Review by Ian Keogh
Because the female cast of Fables encompasses a considerable number of beautiful princesses, Fairest was launched to spotlight them in stories that didn’t quite fit with Bill Willingham’s plans for the parent series. Take Sleeping Beauty, or Briar Rose, at the time Wide Awake begins in one of her periodic comas after being instrumental in defeating the enemy in Fables: War and Pieces. She’s revived by Ali Baba, who considers himself the Prince of Thieves.
When Willingham has an annoying blue imp (think Danny Devito) start telling the fairy tale of Sleeping Beauty, it seems little more than an excuse for filling some pages with extraordinarily decorative art of Phil Jimenez. But that’s not the case. While Jimenez excels on the art, with the sample page equalled or bettered on numerous occasions, Willingham gradually reveals the fable of Sleeping Beauty has a relevance to the fate of the Snow Queen, also awoken, and not very happy with Briar Rose.
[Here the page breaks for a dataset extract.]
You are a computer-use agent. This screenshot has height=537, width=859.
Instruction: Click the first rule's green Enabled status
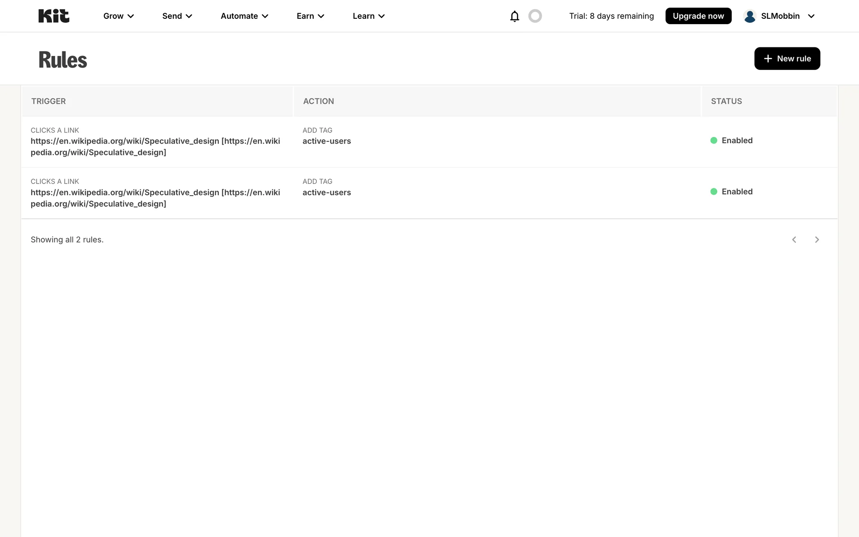(x=731, y=141)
As he does on Fables, Willingham twists the plot one way, then tugs it in a different direction, having sneaked in all the pieces that make it work, then reveals them in stages to what surely ought to be gasps of astonishment and a round of applause at how clever he’s been. After the opening chapter the star of the show is the Snow Queen, vengeful enemy of all things Fable, and Briar Rose is largely restricted to a few grumbles until a pivotal role in the finale. However, in dealing with inconsistencies about the Snow Queen, Willingham eventually addresses some about the way he’s used Sleeping Beauty, and in the manner of continuing fiction both closes the loopholes and sets up the basis for new plots. The final pages create a story device pivotal to Fairest In All the Land, and later uses in the Fables finale.
There’s a final tale by Matthew Sturges. It’s far better than his Jack of Fables, a workable pastiche of 1940s noir crime stories, an eventual heartbreaker, with an excellent twist, adding to the relationship of Beauty and the Beast. Shawn McManus is required to work in two different styles, and manges both well, a sepia cartoon approach for most of the story opening into full colour.
Fairest continues with The Hidden Kingdom, but Willingham’s contribution to the later volumes is restricted to single episodes.